Satuan Polisi Pamong Praja (Satpol PP) Lumajang membantah keras tuduhan tersebut, mengklaim luka yang dialami Misrat hanya akibat senggolan handy talkie petugas saat menggeser dagangan.
Namun, keterangan korban korban menunjukkan gambaran berbeda. Misrat mengaku dikeroyok oleh lima petugas Satpol PP yang memukulnya hingga mengalami luka robek di pipi kiri yang harus dijahit serta memar di wajah.
Korban juga melaporkan kejadian tersebut ke Polres Lumajang dan telah menjalani visum medis. Selama perjalanan ke pos penjagaan Pemda, Misrat mengaku terus dipukul dan ditarik oleh petugas.

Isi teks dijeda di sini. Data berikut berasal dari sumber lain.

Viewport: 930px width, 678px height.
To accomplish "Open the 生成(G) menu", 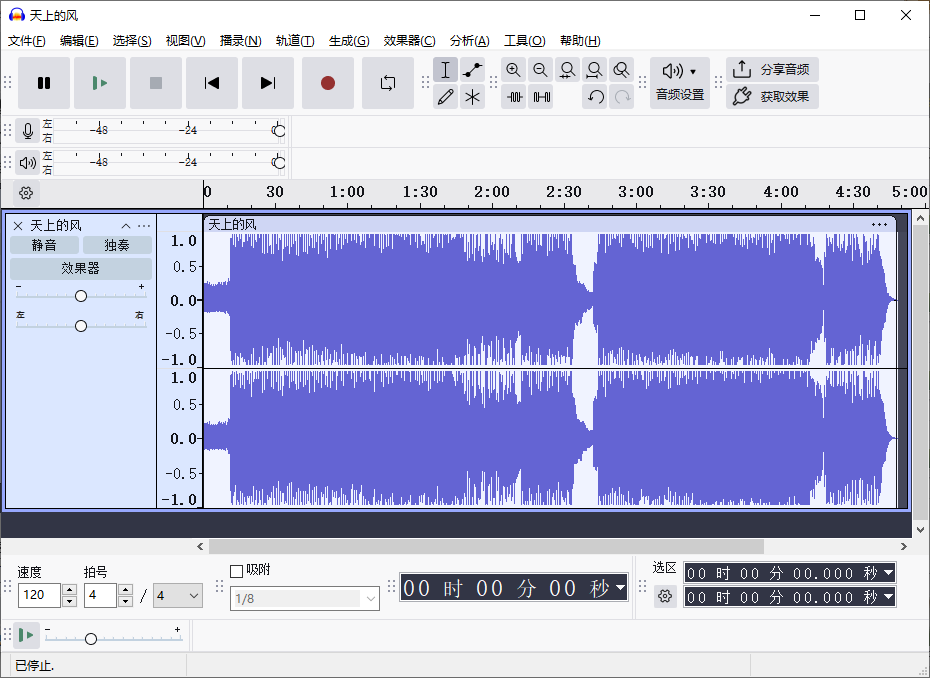I will pos(348,41).
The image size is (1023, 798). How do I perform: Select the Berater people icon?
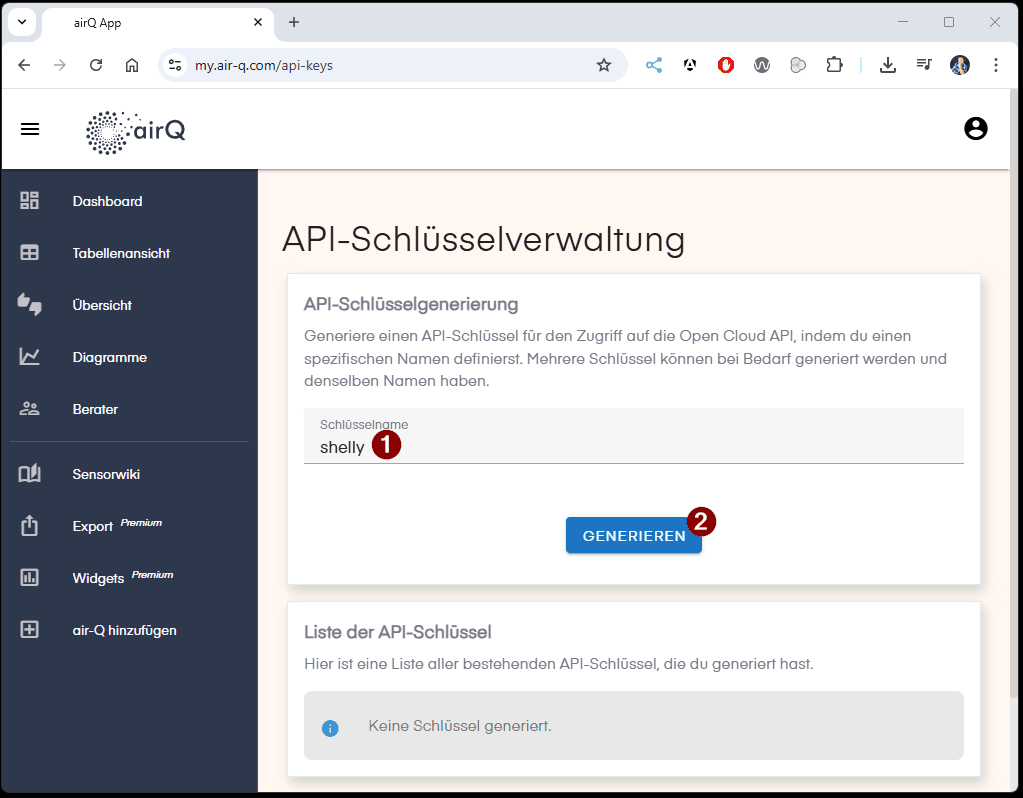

Kepala Bidang Ketertiban Umum Satpol PP Lumajang, Mochammad Chaidir Sholeh, menyatakan jika benar pengeroyokan terjadi, mestinya banyak saksi melihat dan bukti foto atau video yang viral, mengingat saat itu Alun-alun dipenuhi warga yang hendak melepas keberangkatan jemaah haji.
“Jadi waktu itu teman-teman mau menggeser dagangannya, yang bersangkutan kayak tidak terima. Kebetulan petugas ada yang bawa HT, terus tersenggol, nah itu dianggap pengeroyokan,” ungkap Chaidir, Rabu (14/5/25).
Satpol PP juga menyebut telah mengeluarkan surat imbauan larangan berjualan di Alun-alun pada hari itu, yang tidak diindahkan Misrat.
Namun, sikap represif petugas yang berujung kekerasan justru menimbulkan pertanyaan serius soal cara penegakan aturan yang seharusnya mengedepankan dialog dan perlindungan hak warga, bukan kekerasan fisik.
“Kalau memang pengeroyokan pasti kan banyak saksi, ada foto atau video dan pasti sudah viral, kan banyak orang di sana,” pungkasnya.